A review by neylane
Água Viva by Clarice Lispector

5.0

Como descrever uma pintura abstrata? E como descrever (e escrever) um livro abstrato? Se alguém me perguntasse eu diria que é algo que poucos escritores conseguiriam, e que entre esses poucos está Clarice Lispector.

Água Viva é sobre " ". Percebe que não existe exatamente uma explicação? É isso. Clarice é a melhor amiga das palavras, e aqui ela eleva isso exponencialmente. O livro é uma carta de um eu para um tu, uma carta de amor que divaga sobre tudo, com alegorias e metáforas, Clarice aqui está a mais pura possível, extrapolando seus pontos fortes como o fluxo de consciência e o monólogo (o livro inteiro é um monólogo). E é claro, uma escrita belíssima.

"Como se arrancasse das profundezas da terra as nodosas raízes de árvore descomunal, é assim que te escrevo, e essas raízes como se fossem poderosos tentáculos como volumosos corpos nus de fortes mulheres envolvidas em serpentes e em carnais desejos de realização, e tudo isso é um prece de missa negra, e um pedido rastejante de amém: porque aquilo que é ruim está desprotegido e precisa da anuência de Deus: eis a criação."

O misticismo, até mesmo a heresia e a blasfêmia estão presentes nessas divagações. A eu lírico questiona Deus, sua existência, seus feitos. Ela é uma pintora que agora está arriscando escrever, e por isso temos tantas referências ao abstracionismo. O poder de criar algo que não usa nenhuma referência, não recria nada a não ser a essência da tinta, ou a essência da palavra: o elemento puro, que ela chama de "it".

"Se eu tivesse que me esforçar para te escrever ia ficar tão triste. Às vezes não aguento a força da inspiração. Então pinto abafado. É tão bom que as coisas não dependam de mim."
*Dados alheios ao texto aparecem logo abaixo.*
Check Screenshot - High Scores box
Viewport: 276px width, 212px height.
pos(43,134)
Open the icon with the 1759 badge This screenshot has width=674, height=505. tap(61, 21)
"É tão bom que as coisas não dependam de mim." Essa suposta impessoalidade que na verdade acaba sendo essencialmente o ser, sem nenhuma interferência externa, é tão difícil de descrever como uma obra abstrata. É um livro pra sentir e não procurar sentido. Assim como o expressionismo abstrato de Pollock ou Gorky, a escrita aqui tem uma criação espontânea, subjetivismo e emoção. Um livro modernista imerso em puro sentimento.

"se tenho que ser um objeto, que seja um objeto que grita"

O livro é pequeno, menos de 100 páginas, mas contém uma Imensidão. Mais uma obra da Clarice que consegue me transportar para o indizível, ela tinha esse dom, "o melhor está nas entrelinhas".